Task details ->
Give the number of lines below that hold the string "computer", and nothing more.

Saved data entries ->
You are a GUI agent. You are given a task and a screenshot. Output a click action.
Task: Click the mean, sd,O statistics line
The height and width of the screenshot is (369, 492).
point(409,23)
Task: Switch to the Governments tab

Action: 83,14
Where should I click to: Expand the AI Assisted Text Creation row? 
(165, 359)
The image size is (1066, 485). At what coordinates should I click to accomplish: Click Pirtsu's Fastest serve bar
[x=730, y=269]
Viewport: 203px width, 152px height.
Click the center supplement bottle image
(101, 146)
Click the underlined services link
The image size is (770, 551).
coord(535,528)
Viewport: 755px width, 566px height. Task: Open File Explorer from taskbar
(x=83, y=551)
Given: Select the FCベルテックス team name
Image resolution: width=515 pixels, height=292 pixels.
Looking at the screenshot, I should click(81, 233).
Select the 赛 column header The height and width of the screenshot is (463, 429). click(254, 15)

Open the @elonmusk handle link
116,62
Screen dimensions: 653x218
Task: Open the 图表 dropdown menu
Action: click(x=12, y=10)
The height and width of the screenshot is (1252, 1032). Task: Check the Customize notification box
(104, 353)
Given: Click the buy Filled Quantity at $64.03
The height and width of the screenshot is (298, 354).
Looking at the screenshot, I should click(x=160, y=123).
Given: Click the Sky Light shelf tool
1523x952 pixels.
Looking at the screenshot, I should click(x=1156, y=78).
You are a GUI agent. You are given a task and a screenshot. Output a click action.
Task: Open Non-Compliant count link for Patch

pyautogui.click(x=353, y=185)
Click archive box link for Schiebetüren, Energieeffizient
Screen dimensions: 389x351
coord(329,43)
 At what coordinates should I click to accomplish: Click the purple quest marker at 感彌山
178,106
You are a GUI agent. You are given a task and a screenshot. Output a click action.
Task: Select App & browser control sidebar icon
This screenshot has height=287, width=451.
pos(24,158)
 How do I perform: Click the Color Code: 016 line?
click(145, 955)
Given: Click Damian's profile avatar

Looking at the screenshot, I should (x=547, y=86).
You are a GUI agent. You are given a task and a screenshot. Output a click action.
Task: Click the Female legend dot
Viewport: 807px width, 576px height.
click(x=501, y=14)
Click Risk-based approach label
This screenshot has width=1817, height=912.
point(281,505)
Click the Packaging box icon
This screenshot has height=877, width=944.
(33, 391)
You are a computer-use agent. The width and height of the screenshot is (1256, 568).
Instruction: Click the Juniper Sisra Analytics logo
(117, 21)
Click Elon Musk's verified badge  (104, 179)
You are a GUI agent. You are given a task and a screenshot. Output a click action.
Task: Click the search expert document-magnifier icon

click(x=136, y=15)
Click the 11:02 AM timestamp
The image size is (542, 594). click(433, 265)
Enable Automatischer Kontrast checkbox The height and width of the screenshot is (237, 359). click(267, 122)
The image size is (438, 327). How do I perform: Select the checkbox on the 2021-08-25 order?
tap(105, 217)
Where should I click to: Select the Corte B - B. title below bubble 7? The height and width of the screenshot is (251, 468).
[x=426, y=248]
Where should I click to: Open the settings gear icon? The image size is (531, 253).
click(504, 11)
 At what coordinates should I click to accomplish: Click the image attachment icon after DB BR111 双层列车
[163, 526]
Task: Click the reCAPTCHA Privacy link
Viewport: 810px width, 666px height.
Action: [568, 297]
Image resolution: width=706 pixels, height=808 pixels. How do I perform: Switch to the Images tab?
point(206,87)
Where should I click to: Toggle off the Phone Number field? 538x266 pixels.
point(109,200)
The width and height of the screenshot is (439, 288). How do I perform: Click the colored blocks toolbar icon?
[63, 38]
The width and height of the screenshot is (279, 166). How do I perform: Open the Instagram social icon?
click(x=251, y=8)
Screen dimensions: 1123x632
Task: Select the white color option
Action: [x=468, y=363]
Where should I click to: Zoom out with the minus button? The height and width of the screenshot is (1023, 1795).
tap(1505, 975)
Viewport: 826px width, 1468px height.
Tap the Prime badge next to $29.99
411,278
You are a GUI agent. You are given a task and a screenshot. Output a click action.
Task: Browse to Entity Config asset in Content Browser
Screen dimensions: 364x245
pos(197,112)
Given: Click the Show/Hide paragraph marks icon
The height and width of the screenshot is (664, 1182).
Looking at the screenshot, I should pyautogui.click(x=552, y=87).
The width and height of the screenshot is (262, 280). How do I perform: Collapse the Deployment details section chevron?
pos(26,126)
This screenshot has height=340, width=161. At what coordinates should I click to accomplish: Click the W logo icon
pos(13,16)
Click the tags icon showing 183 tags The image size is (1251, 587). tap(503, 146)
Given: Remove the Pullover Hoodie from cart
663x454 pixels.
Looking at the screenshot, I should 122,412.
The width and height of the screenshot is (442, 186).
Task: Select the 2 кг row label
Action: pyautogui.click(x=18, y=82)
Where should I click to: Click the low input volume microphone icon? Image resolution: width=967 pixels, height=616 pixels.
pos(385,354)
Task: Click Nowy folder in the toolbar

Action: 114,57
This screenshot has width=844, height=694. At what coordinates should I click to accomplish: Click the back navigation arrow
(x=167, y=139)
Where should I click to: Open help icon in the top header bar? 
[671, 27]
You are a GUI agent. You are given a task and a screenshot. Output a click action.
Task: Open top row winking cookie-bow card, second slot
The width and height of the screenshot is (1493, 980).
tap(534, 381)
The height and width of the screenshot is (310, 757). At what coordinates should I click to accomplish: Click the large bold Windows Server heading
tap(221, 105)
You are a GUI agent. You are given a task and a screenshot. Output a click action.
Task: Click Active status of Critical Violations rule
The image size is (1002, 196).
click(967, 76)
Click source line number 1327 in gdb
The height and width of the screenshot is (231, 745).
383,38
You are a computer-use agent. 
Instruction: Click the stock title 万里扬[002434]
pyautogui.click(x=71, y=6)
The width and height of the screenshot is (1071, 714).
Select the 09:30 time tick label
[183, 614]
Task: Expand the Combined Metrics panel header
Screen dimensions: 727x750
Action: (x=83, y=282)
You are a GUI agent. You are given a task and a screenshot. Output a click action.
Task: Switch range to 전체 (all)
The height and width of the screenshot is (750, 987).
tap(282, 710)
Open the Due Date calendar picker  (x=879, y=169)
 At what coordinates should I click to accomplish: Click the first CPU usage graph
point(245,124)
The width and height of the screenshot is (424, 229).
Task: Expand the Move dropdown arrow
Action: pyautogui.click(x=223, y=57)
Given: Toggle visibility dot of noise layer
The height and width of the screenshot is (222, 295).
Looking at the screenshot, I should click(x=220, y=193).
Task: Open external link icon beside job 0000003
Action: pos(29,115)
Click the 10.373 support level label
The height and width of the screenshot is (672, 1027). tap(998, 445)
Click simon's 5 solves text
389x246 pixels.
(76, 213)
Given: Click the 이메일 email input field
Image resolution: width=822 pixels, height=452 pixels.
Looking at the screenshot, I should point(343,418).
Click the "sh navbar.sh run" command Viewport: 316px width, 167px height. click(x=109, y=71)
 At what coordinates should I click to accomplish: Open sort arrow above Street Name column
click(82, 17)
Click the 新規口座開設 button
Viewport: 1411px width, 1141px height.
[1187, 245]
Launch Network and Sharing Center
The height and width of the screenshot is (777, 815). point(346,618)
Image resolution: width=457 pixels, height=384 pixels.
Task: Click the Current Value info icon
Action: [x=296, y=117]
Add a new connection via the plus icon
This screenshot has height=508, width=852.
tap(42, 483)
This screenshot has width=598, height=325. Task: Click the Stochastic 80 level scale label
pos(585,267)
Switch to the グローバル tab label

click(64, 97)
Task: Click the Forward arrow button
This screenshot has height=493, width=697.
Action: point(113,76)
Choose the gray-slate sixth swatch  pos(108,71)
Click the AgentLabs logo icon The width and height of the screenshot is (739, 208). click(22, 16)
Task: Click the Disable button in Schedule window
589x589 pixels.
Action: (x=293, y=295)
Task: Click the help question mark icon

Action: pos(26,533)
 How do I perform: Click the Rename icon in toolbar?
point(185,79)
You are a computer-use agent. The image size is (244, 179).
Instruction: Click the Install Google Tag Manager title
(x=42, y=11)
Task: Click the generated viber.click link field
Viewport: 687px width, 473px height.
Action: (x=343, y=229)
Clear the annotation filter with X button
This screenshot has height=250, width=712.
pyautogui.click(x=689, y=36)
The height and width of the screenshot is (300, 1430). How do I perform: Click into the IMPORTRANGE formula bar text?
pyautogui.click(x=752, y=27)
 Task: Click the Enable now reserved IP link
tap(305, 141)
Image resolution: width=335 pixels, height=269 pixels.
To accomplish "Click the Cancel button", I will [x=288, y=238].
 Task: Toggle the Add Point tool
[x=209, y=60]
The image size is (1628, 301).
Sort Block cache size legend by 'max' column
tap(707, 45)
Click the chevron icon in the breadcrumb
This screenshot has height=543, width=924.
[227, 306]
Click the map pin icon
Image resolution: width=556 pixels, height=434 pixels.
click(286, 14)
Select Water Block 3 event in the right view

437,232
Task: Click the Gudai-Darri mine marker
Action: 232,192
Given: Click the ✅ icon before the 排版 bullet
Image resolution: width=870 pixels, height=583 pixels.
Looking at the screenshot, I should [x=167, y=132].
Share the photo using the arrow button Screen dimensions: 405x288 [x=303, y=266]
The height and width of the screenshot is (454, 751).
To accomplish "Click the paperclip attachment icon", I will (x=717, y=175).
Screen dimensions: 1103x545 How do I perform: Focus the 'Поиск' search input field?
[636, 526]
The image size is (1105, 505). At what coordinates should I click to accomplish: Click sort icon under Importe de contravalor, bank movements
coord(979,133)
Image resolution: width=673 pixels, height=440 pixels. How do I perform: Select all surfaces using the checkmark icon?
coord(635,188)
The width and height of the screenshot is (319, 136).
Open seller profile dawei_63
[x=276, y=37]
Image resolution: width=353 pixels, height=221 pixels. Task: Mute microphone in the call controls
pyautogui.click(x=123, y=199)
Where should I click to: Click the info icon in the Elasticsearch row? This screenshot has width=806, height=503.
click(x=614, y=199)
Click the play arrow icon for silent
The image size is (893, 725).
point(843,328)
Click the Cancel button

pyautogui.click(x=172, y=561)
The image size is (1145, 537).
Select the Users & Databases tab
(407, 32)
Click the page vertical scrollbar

Result below ->
3